Reputation: 365
AWS Sagemaker model deployment is failing when endpoint_name argument is specified. Any thoughts?
Without endpoint_name argument in deploy, model deployment works successfully. Model training and saving into S3 location is successful either way.
import boto3
import os
import sagemaker
from sagemaker import get_execution_role
from sagemaker.predictor import csv_serializer
from sagemaker.amazon.amazon_estimator import get_image_uri
bucket = 'Y'
prefix = 'Z'
role = get_execution_role()
train_data, validation_data, test_data = np.split(df.sample(frac=1, random_state=100), [int(0.5 * len(df)), int(0.8 * len(df))])
train_data.to_csv('train.csv', index=False, header=False)
validation_data.to_csv('validation.csv', index=False, header=False)
test_data.to_csv('test.csv', index=False)
boto3.Session().resource('s3').Bucket(bucket).Object(os.path.join(prefix, 'train/X/train.csv')).upload_file('train.csv')
boto3.Session().resource('s3').Bucket(bucket).Object(os.path.join(prefix, 'validation/X/validation.csv')).upload_file('validation.csv')
container = get_image_uri(boto3.Session().region_name, 'xgboost')
#print(container)
s3_input_train = sagemaker.s3_input(s3_data='s3://{}/{}/train/{}'.format(bucket, prefix, suffix), content_type='csv')
s3_input_validation = sagemaker.s3_input(s3_data='s3://{}/{}/validation/{}/'.format(bucket, prefix, suffix), content_type='csv')
sess = sagemaker.Session()
output_loc = 's3://{}/{}/output'.format(bucket, prefix)
xgb = sagemaker.estimator.Estimator(container,
role,
train_instance_count=1,
train_instance_type='ml.m4.xlarge',
output_path=output_loc,
sagemaker_session=sess,
base_job_name='X')
#print('Model output to: {}'.format(output_location))

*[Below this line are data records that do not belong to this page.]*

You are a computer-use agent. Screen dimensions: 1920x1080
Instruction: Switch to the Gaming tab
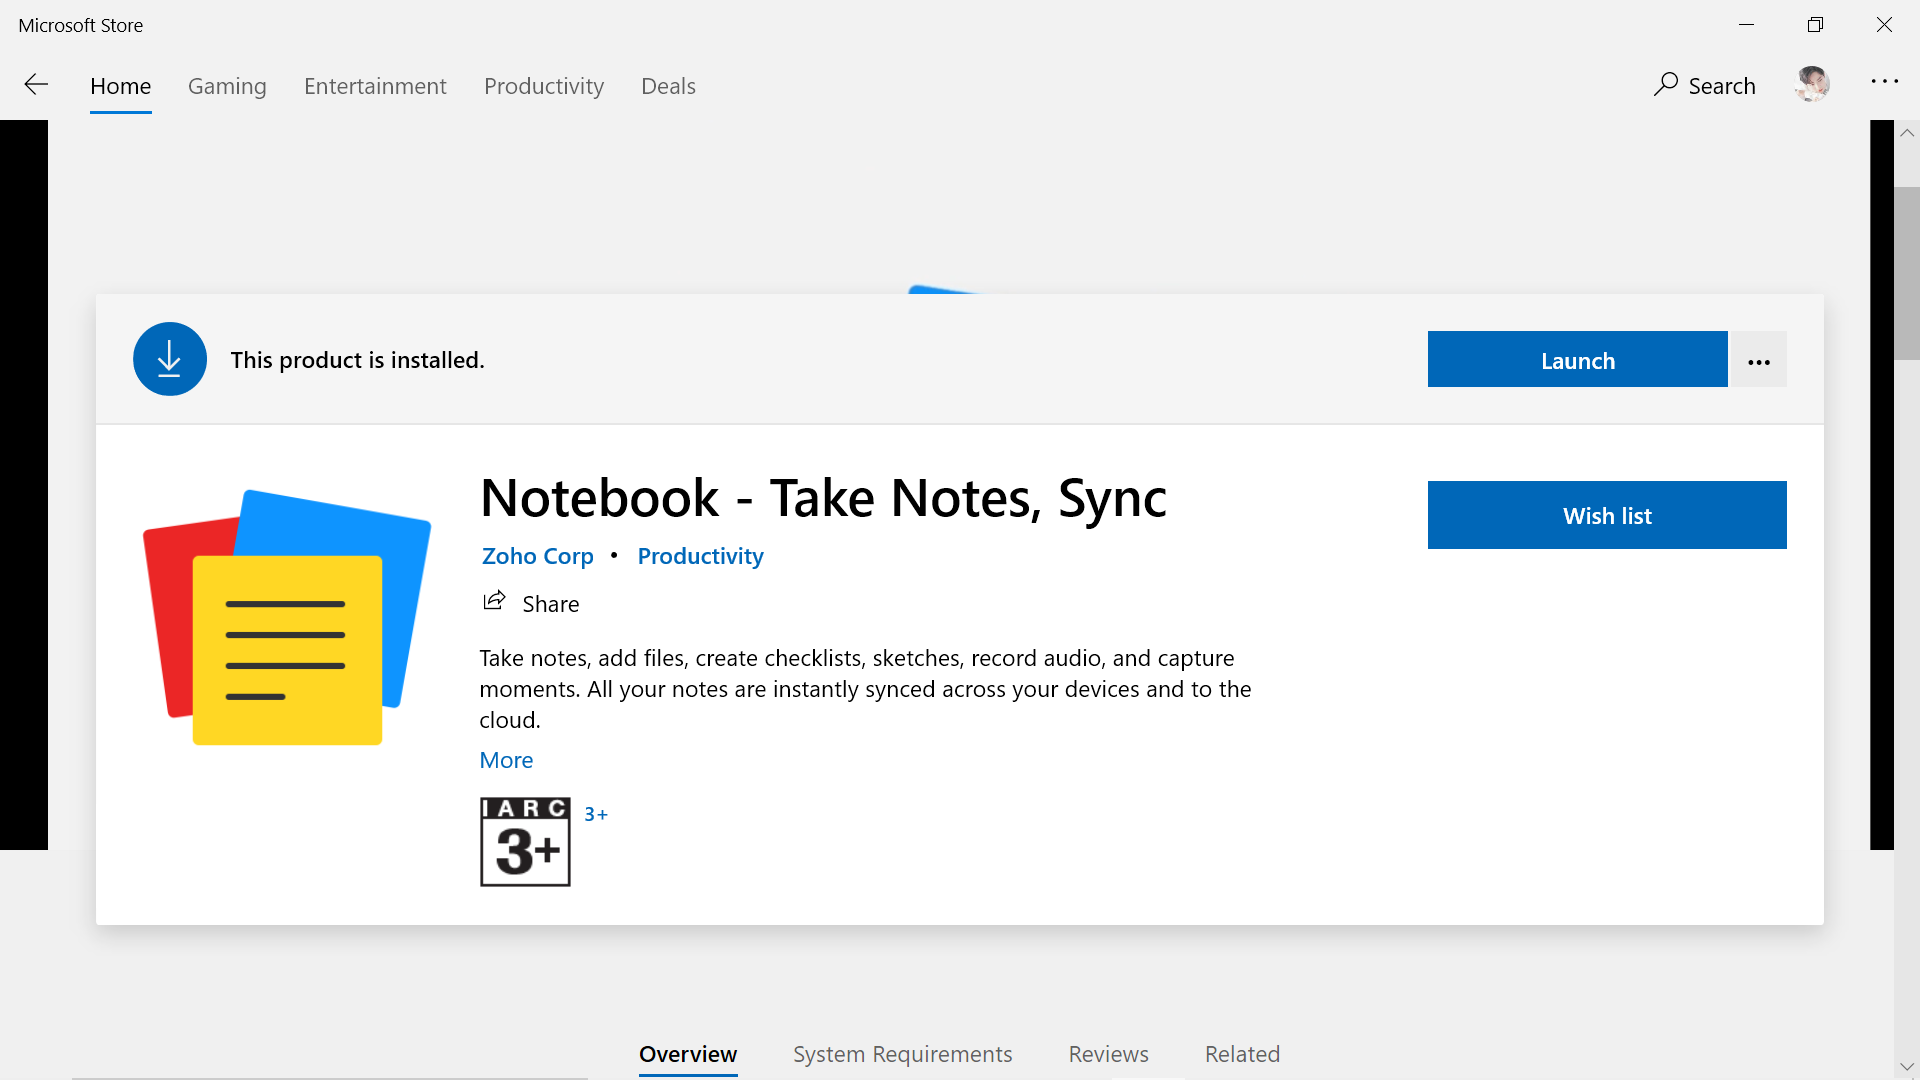click(227, 86)
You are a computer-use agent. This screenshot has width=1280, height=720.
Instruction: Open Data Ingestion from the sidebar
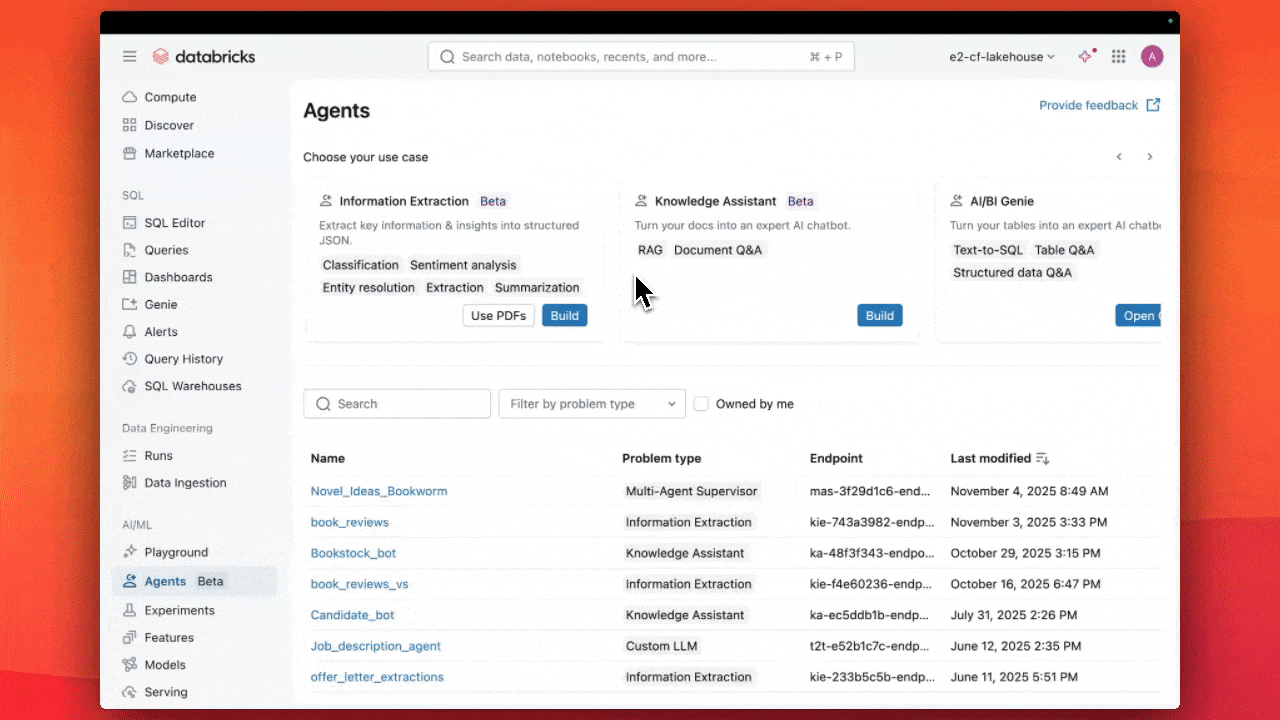coord(185,482)
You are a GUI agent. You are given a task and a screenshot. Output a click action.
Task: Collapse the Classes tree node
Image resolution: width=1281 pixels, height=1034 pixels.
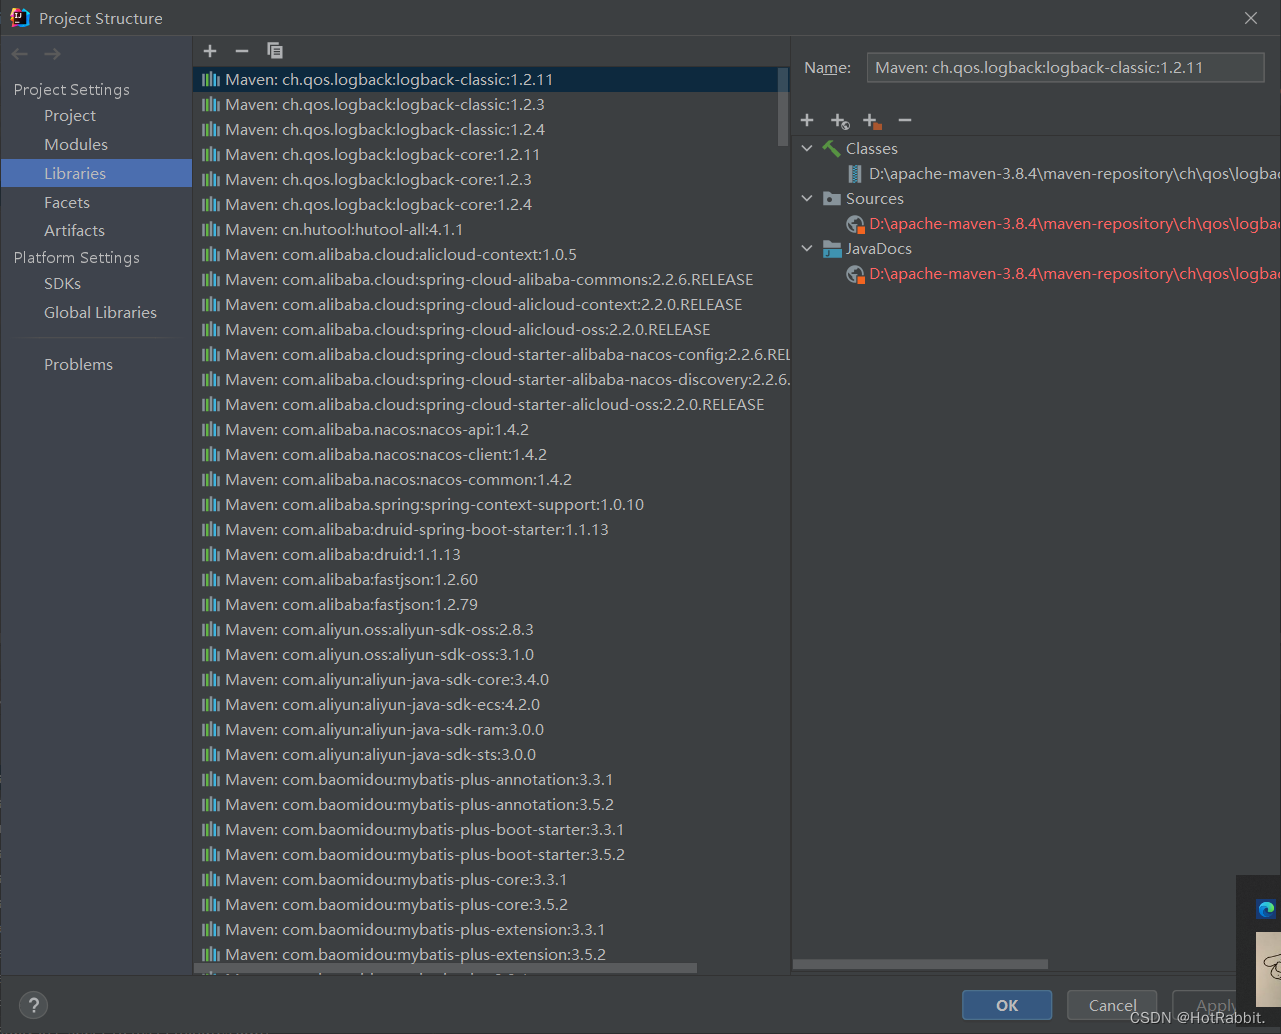[807, 147]
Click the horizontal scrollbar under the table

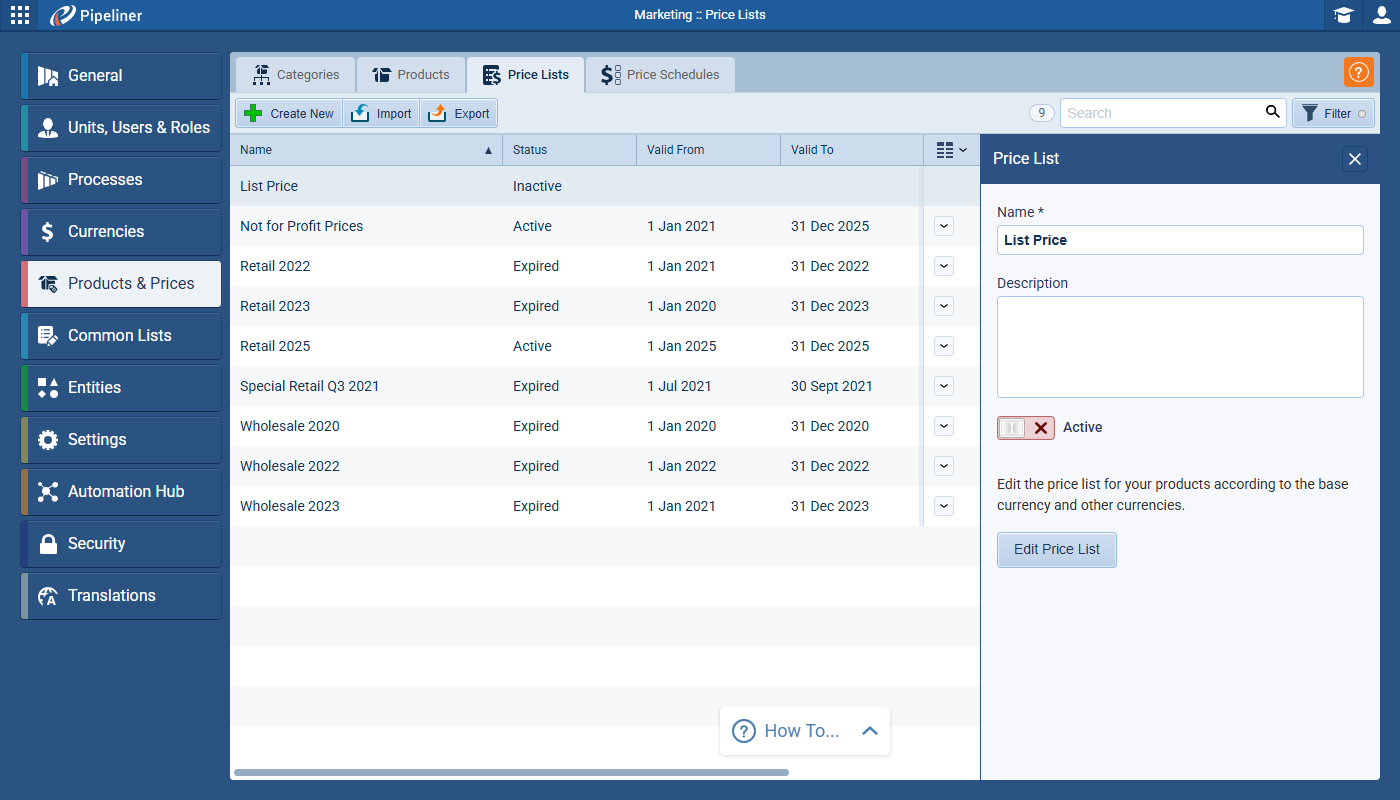tap(510, 772)
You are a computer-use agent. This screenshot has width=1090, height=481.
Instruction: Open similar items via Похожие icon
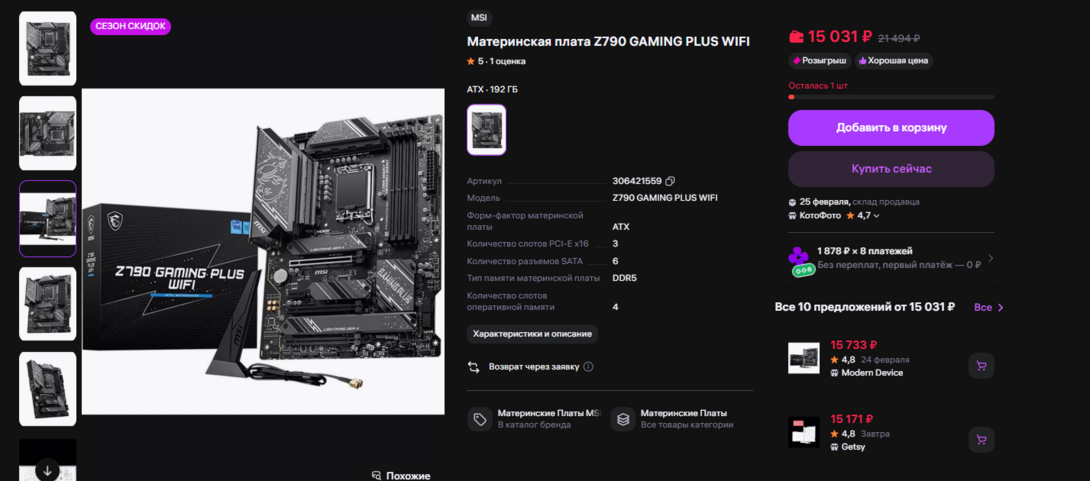point(376,476)
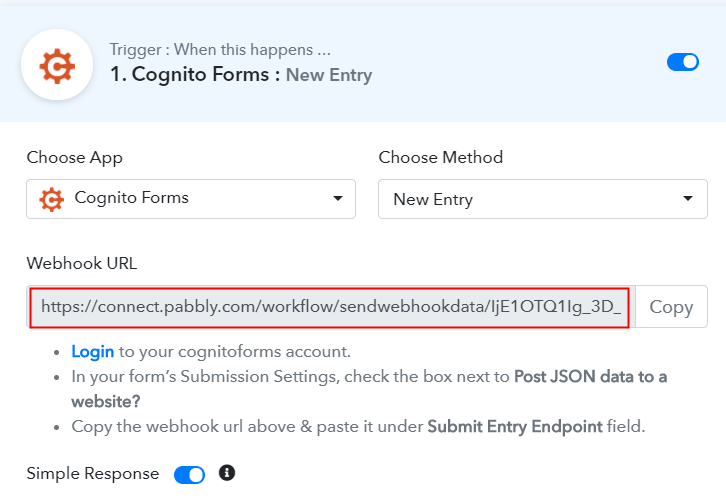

xgb.set_hyperparameters(eta=0.5,
objective='reg:linear',
eval_metric='rmse',
max_depth=3,
min_child_weight=1,
gamma=0,
early_stopping_rounds=10,
subsample=0.8,
colsample_bytree=0.8,
num_round=1000)
#Model fitting
xgb.fit({'train': s3_input_train, 'validation': s3_input_validation})
#Deploy model with automatic endpoint created
xgb_predictor_X = xgb.deploy(initial_instance_count=1, instance_type='ml.m4.xlarge', endpoint_name='X')
xgb_predictor_X.content_type = 'text/csv'
xgb_predictor_X.serializer = csv_serializer
xgb_predictor_X.deserializer = None
INFO:sagemaker:Creating endpoint with name delaymins ClientError: An error occurred (ValidationException) when calling the CreateEndpoint operation: Could not find model "arn:aws:sagemaker:us-west-2::model/X-2019-01-08-18-17-42-158".
Upvotes: 1
Views: 1910
Reputation: 365
Figured it out! If custom endpoint name is not ended before redeploying it, it get blacklisted(not sure if this is temporary). Therefore a different endpoint name must be used if this mistake is made. Moral of the story: Always end an endpoint before redeploying.
Upvotes: 2